*Instruction:* In the lines below, swap every "Client Testimonial" for "Customer Review" and leave the rest unchanged.
■ ■ ■
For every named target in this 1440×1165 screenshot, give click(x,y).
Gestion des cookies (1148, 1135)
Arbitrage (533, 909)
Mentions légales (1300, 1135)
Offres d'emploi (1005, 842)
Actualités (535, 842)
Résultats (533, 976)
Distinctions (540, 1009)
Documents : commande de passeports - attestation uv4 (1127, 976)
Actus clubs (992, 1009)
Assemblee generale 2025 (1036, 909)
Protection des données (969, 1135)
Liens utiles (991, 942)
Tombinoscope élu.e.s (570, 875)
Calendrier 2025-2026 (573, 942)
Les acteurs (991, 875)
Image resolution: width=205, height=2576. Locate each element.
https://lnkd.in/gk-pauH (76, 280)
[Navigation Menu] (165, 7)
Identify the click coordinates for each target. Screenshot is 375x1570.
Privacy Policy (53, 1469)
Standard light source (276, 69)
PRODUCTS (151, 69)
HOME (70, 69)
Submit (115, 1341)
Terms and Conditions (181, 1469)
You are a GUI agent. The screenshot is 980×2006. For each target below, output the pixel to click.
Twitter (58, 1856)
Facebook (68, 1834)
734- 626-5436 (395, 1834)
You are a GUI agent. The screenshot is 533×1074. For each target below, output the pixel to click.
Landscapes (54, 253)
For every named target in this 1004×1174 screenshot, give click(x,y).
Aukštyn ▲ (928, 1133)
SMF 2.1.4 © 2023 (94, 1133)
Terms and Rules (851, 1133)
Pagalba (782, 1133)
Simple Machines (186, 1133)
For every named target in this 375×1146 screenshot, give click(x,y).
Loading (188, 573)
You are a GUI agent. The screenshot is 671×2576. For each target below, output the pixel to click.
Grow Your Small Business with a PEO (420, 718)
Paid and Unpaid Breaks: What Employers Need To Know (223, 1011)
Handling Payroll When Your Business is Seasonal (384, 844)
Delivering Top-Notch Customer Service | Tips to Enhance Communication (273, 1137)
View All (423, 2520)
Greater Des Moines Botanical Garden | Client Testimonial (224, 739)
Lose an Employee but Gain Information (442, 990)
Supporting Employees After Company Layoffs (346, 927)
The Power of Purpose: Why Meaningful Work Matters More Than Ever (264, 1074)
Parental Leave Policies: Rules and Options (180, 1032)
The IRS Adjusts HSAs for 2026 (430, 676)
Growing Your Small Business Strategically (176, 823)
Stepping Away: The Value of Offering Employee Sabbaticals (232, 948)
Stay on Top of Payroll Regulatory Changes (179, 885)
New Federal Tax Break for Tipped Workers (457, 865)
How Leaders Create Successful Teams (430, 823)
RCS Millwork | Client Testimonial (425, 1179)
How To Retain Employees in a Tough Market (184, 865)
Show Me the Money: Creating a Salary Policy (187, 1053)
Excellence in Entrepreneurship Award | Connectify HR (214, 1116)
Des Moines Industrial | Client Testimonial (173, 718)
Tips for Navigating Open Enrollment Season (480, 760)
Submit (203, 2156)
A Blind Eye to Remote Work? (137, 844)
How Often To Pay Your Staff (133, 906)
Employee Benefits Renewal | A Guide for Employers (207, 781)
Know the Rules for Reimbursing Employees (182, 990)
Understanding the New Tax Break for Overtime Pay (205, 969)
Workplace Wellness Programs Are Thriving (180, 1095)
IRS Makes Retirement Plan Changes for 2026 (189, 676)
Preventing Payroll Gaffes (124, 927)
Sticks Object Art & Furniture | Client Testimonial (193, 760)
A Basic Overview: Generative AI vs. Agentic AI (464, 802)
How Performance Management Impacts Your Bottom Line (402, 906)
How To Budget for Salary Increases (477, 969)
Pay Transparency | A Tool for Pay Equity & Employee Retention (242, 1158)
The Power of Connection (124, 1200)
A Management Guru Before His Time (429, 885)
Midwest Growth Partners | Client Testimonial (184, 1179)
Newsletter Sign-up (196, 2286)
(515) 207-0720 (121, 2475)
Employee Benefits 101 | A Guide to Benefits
■ ■ ■
*Correct result:*
For every named target in this 1440×1165 screenshot, give click(x,y).
Gestion des cookies (1148, 1135)
Arbitrage (533, 909)
Mentions légales (1300, 1135)
Offres d'emploi (1005, 842)
Actualités (535, 842)
Résultats (533, 976)
Distinctions (540, 1009)
Documents : commande de passeports - attestation uv4 (1127, 976)
Actus clubs (992, 1009)
Assemblee generale 2025 (1036, 909)
Protection des données (969, 1135)
Liens utiles (991, 942)
Tombinoscope élu.e.s (570, 875)
Calendrier 2025-2026 (573, 942)
Les acteurs (991, 875)
Image resolution: width=205, height=2576. Locate each element.
https://lnkd.in/gk-pauH (76, 280)
[Navigation Menu] (165, 7)
Identify the click coordinates for each target. Screenshot is 375x1570.
Privacy Policy (53, 1469)
Standard light source (276, 69)
PRODUCTS (151, 69)
HOME (70, 69)
Submit (115, 1341)
Terms and Conditions (181, 1469)
You are a GUI agent. The screenshot is 980×2006. For each target below, output the pixel to click.
Twitter (58, 1856)
Facebook (68, 1834)
734- 626-5436 (395, 1834)
You are a GUI agent. The screenshot is 533×1074. For each target below, output the pixel to click.
Landscapes (54, 253)
For every named target in this 1004×1174 screenshot, give click(x,y).
Aukštyn ▲ (928, 1133)
SMF 2.1.4 © 2023 (94, 1133)
Terms and Rules (851, 1133)
Pagalba (782, 1133)
Simple Machines (186, 1133)
For every named target in this 375×1146 screenshot, give click(x,y).
Loading (188, 573)
You are a GUI agent. The screenshot is 671×2576. For each target below, output the pixel to click.
Grow Your Small Business with a PEO (420, 718)
Paid and Unpaid Breaks: What Employers Need To Know (223, 1011)
Handling Payroll When Your Business is Seasonal (384, 844)
Delivering Top-Notch Customer Service | Tips to Enhance Communication (273, 1137)
View All (423, 2520)
Greater Des Moines Botanical Garden | Customer Review (224, 739)
Lose an Employee but Gain Information (442, 990)
Supporting Employees After Company Layoffs (346, 927)
The Power of Purpose: Why Meaningful Work Matters More Than Ever (264, 1074)
Parental Leave Policies: Rules and Options (180, 1032)
The IRS Adjusts HSAs for 2026 (430, 676)
Growing Your Small Business Strategically (176, 823)
Stepping Away: The Value of Offering Employee Sabbaticals (232, 948)
Stay on Top of Payroll Regulatory Changes (179, 885)
New Federal Tax Break for Tipped Workers (457, 865)
How Leaders Create Successful Teams (430, 823)
RCS Millwork | Customer Review (425, 1179)
How To Retain Employees in a Tough Market (184, 865)
Show Me the Money: Creating a Salary Policy (187, 1053)
Excellence in Entrepreneurship Award | Connectify HR (214, 1116)
Des Moines Industrial | Customer Review (173, 718)
Tips for Navigating Open Enrollment Season (480, 760)
Submit (203, 2156)
A Blind Eye to Remote Work? (137, 844)
How Often To Pay Your Staff (133, 906)
Employee Benefits Renewal | A Guide for Employers (207, 781)
Know the Rules for Reimbursing Employees (182, 990)
Understanding the New Tax Break for Overtime Pay (205, 969)
Workplace Wellness Programs Are Thriving (180, 1095)
IRS Makes Retirement Plan Changes for 2026 (189, 676)
Preventing Payroll Gaffes (124, 927)
Sticks Object Art & Furniture | Customer Review (193, 760)
A Basic Overview: Generative AI vs. Agentic AI (464, 802)
How Performance Management Impacts Your Bottom Line (402, 906)
How To Budget for Salary Increases (477, 969)
Pay Transparency | A Tool for Pay Equity & Employee Retention (242, 1158)
The Power of Connection (124, 1200)
A Management Guru Before His Time (429, 885)
Midwest Growth Partners | Customer Review (184, 1179)
Newsletter Sign-up (196, 2286)
(515) 207-0720 (121, 2475)
Employee Benefits 101 | A Guide to Benefits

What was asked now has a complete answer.